Литмир - Электронная Библиотека
A
A

Обстановка в мятежной области была крайне неблагоприятна для правительства. «Весь черный народ был за Пугачева; духовенство ему доброжелательствовало, не только попы и монахи, но и архимандриты, и архиереи… Класс приказных и чиновников был еще малочислен и решительно принадлежал простому народу. То же можно сказать и о выслужившихся из солдат офицерах. Множество их сих последних были в шайках Пугачева». Надежных войск было мало. Несогласованные и растерянные действия губернских и военных властей вели к неудачам. Решено было послать подкрепления и вручить начальствование опытному боевому генералу. Выбор императрицы пал на Александра Ильича Бибикова, которого, впрочем, она недолюбливала. В конце ноября ею подписаны рескрипты о назначении Бибикова главнокомандующим.
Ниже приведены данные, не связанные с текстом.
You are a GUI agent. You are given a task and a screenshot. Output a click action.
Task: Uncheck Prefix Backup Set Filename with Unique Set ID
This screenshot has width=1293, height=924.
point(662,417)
За всеми слухами о событиях Державин следил внимательно. Жить с госпожой Удоловой было не плохо, но он давно и слишком хорошо знал, что в гвардейской службе ему не выдвинуться, а время идет. Он в свое время мечтал отличиться в усмирении польских конфедератов или в турецкой войне. Но гвардия оставалась в Петербурге, а записаться добровольцем в армию было ему не по средствам: это обошлось бы еще дороже, чем гвардейская служба в обстановке мирного времени. Державин «повергался иногда в меланхолию».
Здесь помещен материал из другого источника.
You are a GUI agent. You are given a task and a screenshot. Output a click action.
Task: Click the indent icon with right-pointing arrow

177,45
Помимо командования войсками, Бибикову поручено было также ведение следственных дел о сообщниках Пугачева. Державину пришла мысль этим воспользоваться, чтобы получить место в офицерской следственной комиссии, которая должна была обосноваться в Казани. Никакого хода к Бибикову у него не было. Он отважился ехать без всякой рекомендации. Явившись к главнокомандующему, стал он проситься в комиссию, заявив, что он сам уроженец Казани, а также бывал в Оренбурге и хорошо знает тамошние места и людей. Это была правда. Бибиков его выслушал, но сказал, что взял уже из гвардии офицеров, лично ему известных. Державину ничего не оставалось, как откланяться. Но уйти — значило упустить случай безвозвратно. Он не двигался с места. Наконец, удивленный Бибиков разговорился со странным офицером, понемногу втянулся в беседу и остался ею доволен. Отпуская Державина, он, однако, ничего не обещал ему, — а вечером в полковом приказе Державин с изумлением прочитал, что ему высочайше повелено явиться к генералу Бибикову. Наутро явился он к Бибикову и получил приказание через три дня быть готовым к отъезду.
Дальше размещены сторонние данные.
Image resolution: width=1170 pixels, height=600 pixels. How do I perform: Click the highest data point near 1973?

Госпожа Удолова была, вероятно, огорчена предстоящей разлукой с возлюбленным. Но Державину было не до элегий. Он чувствовал, что будущее зависит теперь от него самого. Ему не терпелось, он готов был начать свои действия тотчас же, тут же, еще в Петербурге, за полторы тысячи верст от мятежников. Так и вышло.

У госпожи Удоловой была деревня, расположенная при Ладожском канале. В тех же местах стоял на зимних квартирах Владимирский гренадерский полк. Владимирцев вызвали из армии для участия в торжествах по случаю свадьбы великого князя, но тут же и обидели: «не дали им при таком торжестве ниже по чарке вина» да еще заставили бить сваи на Неве, при постройке дворцовой набережной. А теперь их отправляли в Казань — против Пугачева. Вот и решили они от такой худой жизни, что «положат ружья пред тем царем, который, как слышно, появился в низовых краях, кто бы таков он ни был». Такие разговоры вели гренадеры в селе Кибол, у постоялого двора, укладываясь перед походом на ямские подводы. Один из дворовых людей удоловских, ехавший к своей госпоже из деревни, эти разговоры слышал и по прибытии в Петербург передал Державину: узнал, вероятно, что тот едет в Казань усмирять Пугачева.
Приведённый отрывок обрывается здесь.